Photographes et télés sont sommés de ramener des images. Celles de l’arrivée des familles sont les seules à se mettre sous la dent. C’est aussi implacable que ça, sinon, « Pas d’image, pas de sujet « . Nous, nous allons rentrer bredouille, sans son à fournir à la rédaction, qui a d’autres moyens de couvrir le sujet. Alors ça fait un moment qu’on a éteint le mode journaliste et qu’on observe tout ça en mode lambda. Avec un sentiment de malaise.

D’un côté du couloir médiatique, une vitre prolonge la haie des objectifs. Derrière, le tapis roulant pour récupérer ses bagages au terminal 2D. Des dizaines de voyageurs en short, le sourire béat, ont le nez et l’appareil photo collés à la baie vitrée, le doigt sur la gâchette. Ils doivent se dire qu’ils vont ramener comme ultime cliché de vacances une image furtive de Britney Spears. Trop cool.

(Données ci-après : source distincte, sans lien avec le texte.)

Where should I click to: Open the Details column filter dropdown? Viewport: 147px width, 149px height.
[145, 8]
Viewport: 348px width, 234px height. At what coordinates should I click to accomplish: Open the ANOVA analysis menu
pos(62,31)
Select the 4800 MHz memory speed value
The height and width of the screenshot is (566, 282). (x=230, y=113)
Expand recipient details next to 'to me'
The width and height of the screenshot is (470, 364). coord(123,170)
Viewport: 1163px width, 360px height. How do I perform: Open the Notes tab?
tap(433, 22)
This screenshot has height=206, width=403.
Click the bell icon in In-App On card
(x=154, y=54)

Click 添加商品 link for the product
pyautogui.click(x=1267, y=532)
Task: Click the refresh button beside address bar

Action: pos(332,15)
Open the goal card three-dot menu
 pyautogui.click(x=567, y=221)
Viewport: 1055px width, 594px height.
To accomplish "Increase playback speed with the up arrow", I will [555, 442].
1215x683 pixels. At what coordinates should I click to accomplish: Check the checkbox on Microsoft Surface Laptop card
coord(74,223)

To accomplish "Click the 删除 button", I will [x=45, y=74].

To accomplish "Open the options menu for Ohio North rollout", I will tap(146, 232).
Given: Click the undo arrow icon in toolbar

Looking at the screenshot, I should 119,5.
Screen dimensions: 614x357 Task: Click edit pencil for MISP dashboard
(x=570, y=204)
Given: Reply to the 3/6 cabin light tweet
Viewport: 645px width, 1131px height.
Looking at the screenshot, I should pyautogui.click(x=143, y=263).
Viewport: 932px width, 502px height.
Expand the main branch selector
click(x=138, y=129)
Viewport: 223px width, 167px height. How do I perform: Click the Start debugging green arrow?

Une vitre sépare le bonheur béat de la déchirure béante. Les uns photographient les autres, puis regardent sur leur écran, et on imagine qu’ils se disent : « Tu connais toi ? Elle est connue ou pas ? « Difficile de leur en vouloir, leur indécence est due à leur ignorance. Quant aux voyageurs qui se sont mêlés aux photographes, pour tenter d’arracher une photo de Sarkozy…

Avant de quitter Roissy, on passe en mode citoyen, et on trouve un responsable des aéroports de Paris : « La prise en charge des familles a tant évolué, comment expliquer qu’elles puissent être livrées à la meute des objectifs ? » Une employée chargée de diriger les proches arrivés au 2E explique : « La seule solution, ce serait de faire passer les familles sous douane. Mais c’est impossible de délivrer des badges à autant de gens dans l’urgence. L’infrastructure de l’aéroport ne permet pas de préserver les familles des médias lâchés dans l’aéroport. »

Il existe pourtant un moyen : créer une diversion, et annoncer la nouvelle conférence de presse du PDG d’Air France au siège de la compagnie. Elle a bien eu lieu, mais faute de l’avoir communiquée clairement, elle n’a pas permis de désengorger le couloir de l’indécence.

Au moment où nous achevons ce papier, ce lundi matin, Air France vient de demander « Un peu de décence aux journalistes », dans un communiqué. Doux euphémisme au regard du grand spectacle qui nous a été donné à voir lundi. Et que rien ne pourra arrêter.